Полковник и прапорщик мигом выкатились из хаты, скорее в автомобиль и ходу…
***
Деникин пытливо смерил взглядом Переяславцева с ног до головы, словно изучая его, и указал на стул рядом с Покровским.
— Садитесь и расскажите мне все…
Спокойно, обстоятельно, не торопясь, описал Переяславцев свое пребывание в красной армии, свои два полета в Буда- Пешт, сделанные, чтобы завоевать доверие высшего советского командования. Третий полет он должен был совершить с самим Троцким и лишь случайность помешала ему доставить «Кремлевского самодержца» в Добровольческую армию.
— Какое несчастье! До чего нам не везет! – воскликнул Деникин.
Покровский промолчал, но это молчание было красноречивее всяких слов. Жуткими огоньками вспыхнули глаза кроткой газели. Попадись ему только Троцкий! Он припомнил бы ему и погоны, прибиваемые гвоздями к плечам, и красные лампасы, вырезываемые с мясом у казаков и сдирание кожи в чрезвычайках- все припомнил бы!
Летчик перешел к своему появлению в штабе Май-Маевского, к беседе с Макаровым и неудавшемуся расстрелу.
Побагровевший Антон Иванович ударил кулаком по столу.
— Я выведу у себя этот бандитизм! Виновные понесут заслуженную кару. Вообще, генерал Май-Маевский неразборчив в своих…своих…- начал было Деникин и осекся, не желая перед молодым офицером дискредитировать одного из своих ближайших подчиненных.
Покровский язвительно улыбнулся, завивая в колечки свои пышные усы.
— Дело ваше чистое, правое, но я должен буду наложить взыскание и на тех, которые так вовремя спасли вас. В самом деле, положение щекотливое: с одной стороны, погибни вы- это было бы ужасно! А с другой, если все смертные приговоры будут предметом вмешательства частных лиц…
— Ваше высокопревосходительство, позвольте надеяться, что, как штаб-ротмистру Бей-Мурату, так и корнету князю Маршания…
— Можете быть покойны,- остановил его жестом Деникин, — я ограничусь официальным выговором, а мусульманскую сотню переведу в распоряжение командира 1-го армейского корпуса генерала-лейтенанта Кутепова…
[…] Деникин с довольной улыбкой переглянулся с Покровским.

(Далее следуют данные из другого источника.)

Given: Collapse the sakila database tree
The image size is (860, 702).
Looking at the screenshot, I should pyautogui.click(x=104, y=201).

Взятие Харькова предполагалось на ближайших днях.
— Ну, а теперь, относительно вас решить, — продолжал Антон Иванович. – Опытные и смелые летчики весьма ценны. Вы желаете работать на пользу освобождения России?
— Я буду бесконечно счастлив, ваше высокопревосходительство.

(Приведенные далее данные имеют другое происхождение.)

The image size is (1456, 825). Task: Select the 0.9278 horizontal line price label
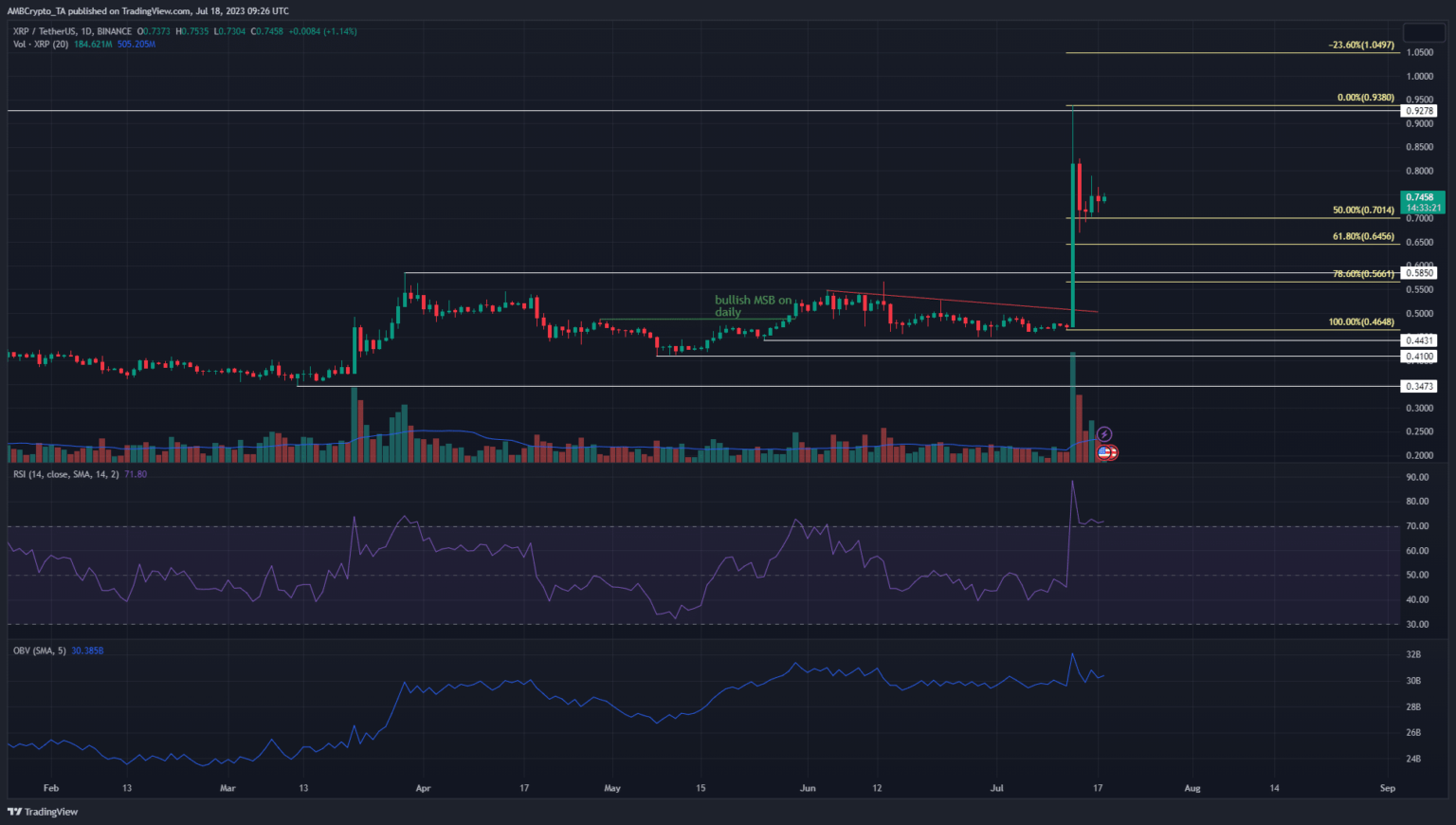point(1419,111)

— Бог в помощь! Я откомандирую вас в личное распоряжение генерала Кутепова. Там вы опять встретитесь с вашими друзьями…
[…] Да, штурм Харькова был вопросом ближайших дней. Уже генералом Кутеповым в тайне производились последние перегруппировки. Уже идущие с севера поезда выбрасывали эшелон за эшелоном цветные войска – Дроздовцев, Корниловцев, Алексеевцев и Марковцев. Бодрые, закаленные и в великой войне и в гражданской, частью пламенные патриоты, частью профессиональные бойцы- эти кондотьеры юга России, они из вагонов, в дымке теплой летней ночи, походными колоннами, исчезали во тьме.
В штабе 1-го корпуса разлетелся в собственном поезде пьяный Май-Маевский вместе с Макаровым. И голова и лицо адъютанта были так забинтованы, что кроме глаз да вспотевшего кончика носа- ничего не было видно…

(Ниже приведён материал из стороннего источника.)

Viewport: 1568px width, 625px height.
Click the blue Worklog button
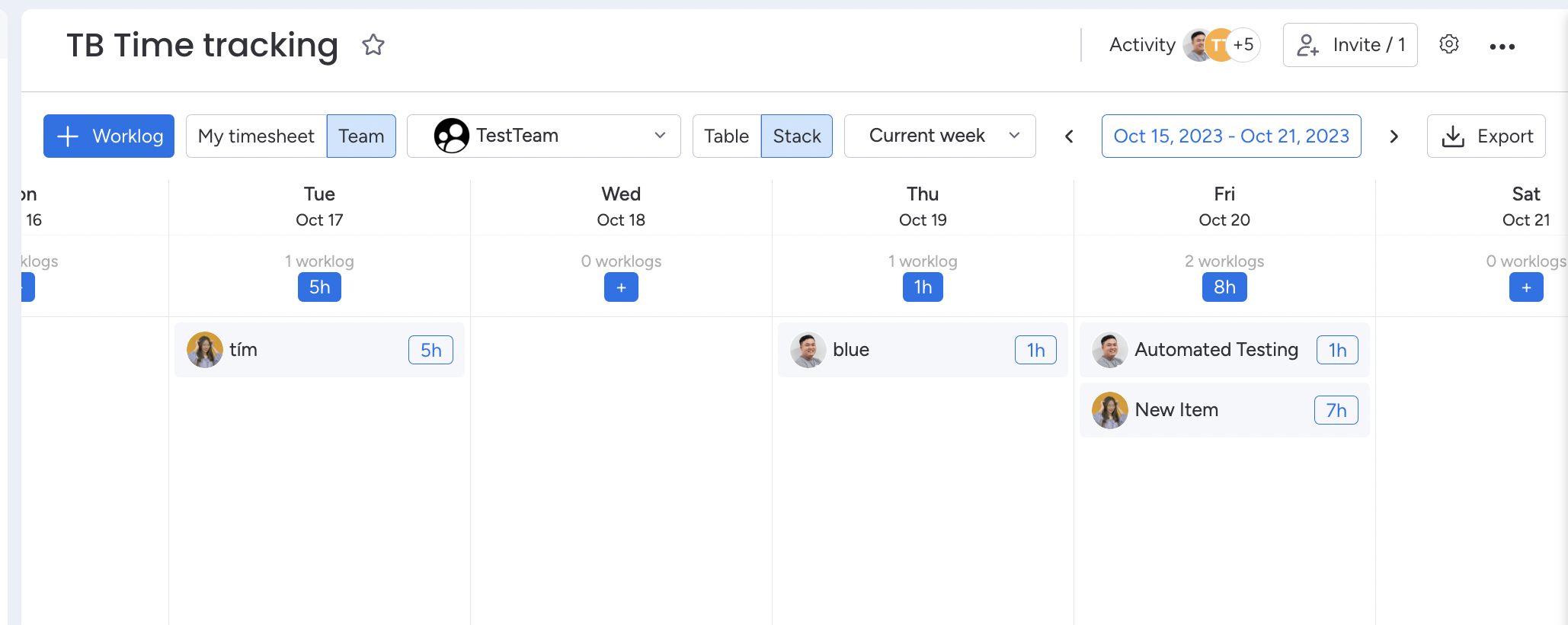tap(109, 136)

Бледный, еще побледневший от бессонных ночей в работе, лихорадочной, нервной, Кутепов холодно встретил Май-Маевского. Начальство укатило назад, к себе в штаб, где было много коньяку и шампанского и где был состряпан донос Деникину, что Кутепов, мол, подкапывается под него, Май-Маевского, желая выскочить в командующие Добровольческой Армией.
Уже подвозили артиллерию. Уже Шкуринские Кубанцы, регулярная кавалерия и горские части, забираясь противнику в тыл, сеяли панику.
Князя Маршания генерал Кутепов поздравил с погонами поручика. И было за что.
Старый ингуш, уйдя со своей полусотней верст на восемьдесят в глубину Совдепии и очутившись много северо-восточнее Харькова, крадучись по лесам, упавшим с поднебесья горным орлом, атаковал красноармейский пехотный полк, растянувшийся колонной вместе с обозом чуть ли не на две версты.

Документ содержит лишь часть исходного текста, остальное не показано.